NCL 6.4/5.0 is not released. However, the beta 'extval.ncl' library which contains several basic extreme value functions can be downloaded from here.
extval_1.ncl: Plot the PDFs and CDFs of the GEV distribution for user specified 'shape', 'scale' and 'center' parameters. This example uses a function that returns to PDF and CDF of the GEV distribution given the shape, center (location) and scale parameters:

     pdfcdf = extval_gev(x, shape, scale, center, 0)   ; [/ PDF, CDF /]
extval_2.ncl: Plot the PDFs and CDFs of the Gumbel distribution for user specified 'scale' and 'center' (location) parameters. This example uses the following function:

    pdfcdf = extval_gumbel(x, scale, center, 0)   ; [/ PDF, CDF /]
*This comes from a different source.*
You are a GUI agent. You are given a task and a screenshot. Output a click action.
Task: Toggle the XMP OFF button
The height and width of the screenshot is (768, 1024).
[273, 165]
Note: The extreme value Type I distribution has two forms. One is based on the smallest extreme ('minima') and the other is based on the largest extreme ('maxima').
extval_3.ncl: Plot the PDFs and CDFs of the Frechet distribution for user specified 'shape', 'scale' and 'center' (location) parameters. This example uses the following function:

    pdfcdf = extval_frechet(x, shape, scale, center, 0)   ; [/ PDF, CDF /]
extval_4.ncl: Plot the PDFs and CDFs of the Weibull distribution for user specified 'shape', 'scale' and 'center' (location) parameters. This example uses the following function:

    pdfcdf = extval_weibull(x, shape, scale, center, 0)   ; [/ PDF, CDF /]
extval_5.ncl: Plot the PDFs and CDFs of the specified Pareto distribution. for user specified 'shape', 'scale' and 'center' (location) parameters. Specifying ptype={0,1,2) creates the Pareto General, Type I and II distributions. This example uses the following function:

    pdfcdf = extval_pareto(x, shape, scale, center, ptype, 0)   ; [/ PDF, CDF /]

extval_6.ncl:

Examine 'Maximum Annual River Flow Rate' data using graphics and conventional statistics. Derive the shape, scale and center (location) parameters using the extval_mlegev function. Using the returned parameter estimates calculate the PDF and CDF associated with the GEV distribution using the extval_gev function.

The shape parameter is near zero (S=0.094). Hence, the distribuion is similar to the Gumbel distribution.

This example can be viewed as a 'block maxima' approach. Here the maximum river flow rate is recorded for each year. This selected subset of maximum flow rates was used for the statistics.

Example 5 for the extval_recurrence_table uses the the same data. It provides a 'table-based' approach to examining the data.